CPLC: New Illinois Law Will Help Build Equitable Clean Energy Future

Governor Pritzker at Chicago lakefront
Illinois Gov. J.B. Pritzker signs the historic Climate and Equitable Jobs Act. [Photo courtesy of Celeste Flores]

Illinois’ Climate and Equitable Jobs Act—designed to build an equitable clean energy future for Illinoisans—is now the law of our land.

Clean Power Lake County is proud to have joined fellow members of the Illinois Clean Jobs Coalition as well as Illinois House and Senate leaders in Chicago on Sept. 15 to see Gov. J.B. Pritzker sign the sweeping bill into law.

The Climate and Equitable Jobs Act combines appropriate pollution regulations with equity protections to help establish responsible transition timelines for fossil fuel plants like the one on Waukegan’s lakefront. These equity protections are essential to prevent abrupt retirement announcements that leave no room for planning and force communities to fend for themselves against profit-focused corporate giants. 

Clean Power Lake County has been fighting for nearly a decade to end toxic pollution from the coal-fired power plant in our front yard.

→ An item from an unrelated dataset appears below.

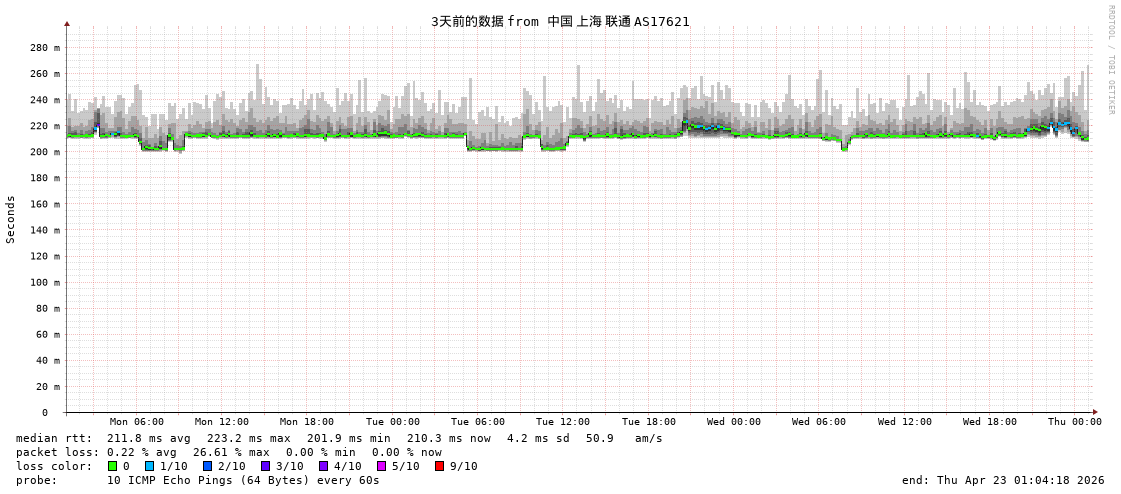Select the Tue 00:00 time axis label
This screenshot has height=494, width=1121.
click(393, 422)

Waukegan deserves a just transition from coal to a clean energy future. And now we will get it: The Climate and Equitable Jobs Act invests $41 million per year in former fossil fuel communities and workers. It will replace lost property taxes, help workers with training, and support equity-focused workforce programs to help communities like ours become part of our clean energy future.

Dulce Ortiz of Clean Power Lake County

For far too long, Black and Brown lives have been sacrificed for the sake of corporate profits. The Climate and Equitable Jobs Act finally stops putting the profits of inefficient and dirty fossil fuels over the health and safety of our Black and Brown sisters and brothers. 

This act addresses the historic inequities of pollution, creates jobs in the communities that need them the most, and invests in projects critical to our communities. Most importantly, we will leave a better community, a better world for our many generations to come, a healthy and clean energy future beyond coal.